Carswell consultó las notas que había tomado en Saint Leonard.

– ¿No serán el inspector Rebus y la agente Clarke por casualidad?

Linford guardó silencio sin mirarle a la cara.

– Nadie es irremplazable, Derek -dijo el ayudante del jefe de policía con voz pausada-. Nadie, créame.

28

– Lo mismo de costumbre -dijo Wylie al echar un vistazo con Hood a aquel montón de cosas.

El habitáculo de cemento estaba lleno hasta el techo de escritorios, mesas, sillas, alfombras, cajas de cartón, grabados con marco e incluso un tocadiscos estereofónico.

– Nos llevará días -dijo Hood en tono quejumbroso.

Echarían a faltar, demás, una señora Coghill que les preparara café, así como una cocina acogedora. Aquello, por el contrario, era una especie de descampado donde el viento les irritaba los ojos, y el cielo amenazaba lluvia.

– Bobadas -dijo Rebus-. Lo que hay que buscar son papeles. Se descartan los objetos grandes y las cosas que parezcan de interés las metemos en el maletero. Podemos hacer dos turnos de dos.

– ¿Lo que quiere decir…? -replicó Wylie mirándole.

– Lo que quiere decir que dos separan las cosas y otros dos seleccionan los papeles que haya que llevar a Saint Leonard.

– Fettes está más cerca -alegó Wylie.

El asintió. Pero Fettes era el territorio del mierda de Linford.

– Más cerca está eso -dijo Siobhan como leyéndole el pensamiento, señalando con la cabeza la caseta prefabricada que hacía las veces de oficina de Reagan.

Rebus asintió con la cabeza.

– Voy a hablar con él -dijo.

Grand Hood sacó del garaje un televisor portátil y lo puso en el suelo.

– Pregúntele de paso si tiene una lona, porque no va a tardar en llover -dijo mirando al cielo.

Media hora más tarde comenzaron los primeros chaparrones procedentes del Forth, bañándoles el rostro y las manos con gotas heladas en medio de una espesa neblina que les dejó como aislados del mundo.

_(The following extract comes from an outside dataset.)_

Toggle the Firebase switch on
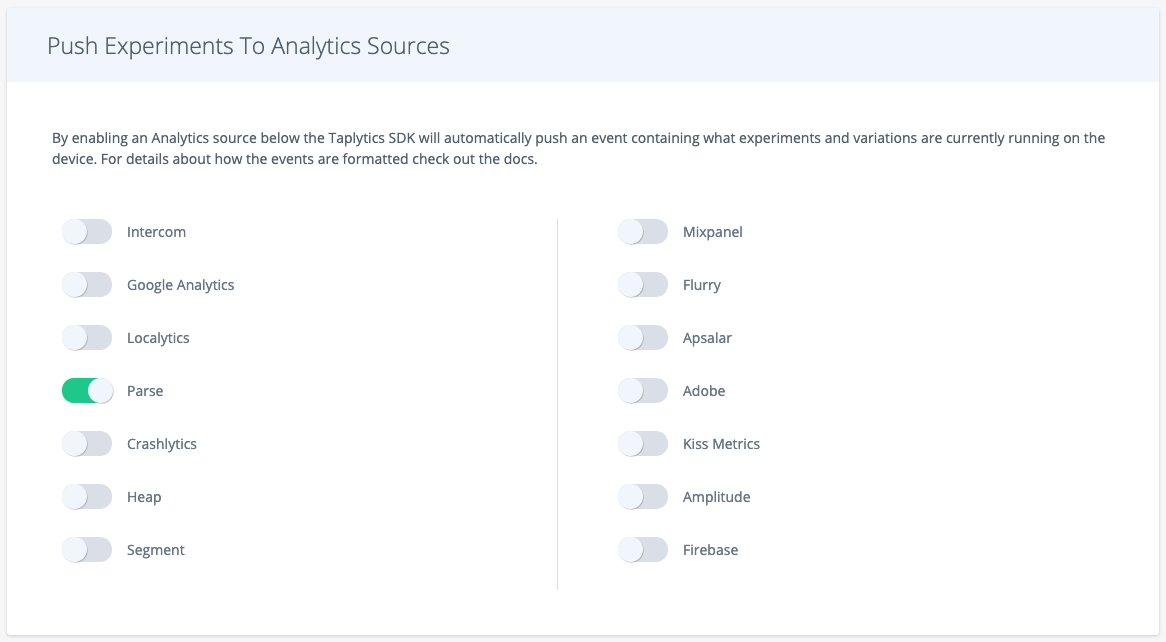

Reagan encontró un enorme plástico transparente que en cualquier momento podía echar a volar, por lo que sujetaron tres de sus esquinas con ladrillos, dejando una suelta para pasar. Reagan pensó en algo mejor y les indicó, dos puertas más allá, un hueco vacío, y los tres, Hood, Wylie y Siobhan Clarke, se trasladaron allí con todo mientras Reagan doblaba el plástico.

– ¿Qué hace el jefe? -preguntó Hood a Reagan.

El hombre, guiñando los ojos bajo la lluvia, miró hacia la oficina cuyas ventanas iluminadas eran como dos faros acogedores de un refugio en aquel oscuro atardecer.

– Me ha dicho que va a organizar el puesto de mando.

Hood y Wylie cruzaron una mirada.

– ¿Con té y estufa incluidos? -preguntó Wylie.

Reagan se echó a reír.

– Ha dicho que se harían dos turnos -les recordó Siobhan, pensando en que ojalá encontrasen archivos o algo semejante para poder ella también refugiarse en la caseta.

– Yo cierro a las cinco -dijo Reagan-. Es una tontería seguir aquí cuando se haga de noche.

– ¿Tiene usted alguna lámpara? -preguntó Siobhan para decepción de Wylie y Hood, que ya se habían hecho a la idea de largarse a las cinco.

Reagan tampoco parecía muy complacido, pero por distintos motivos.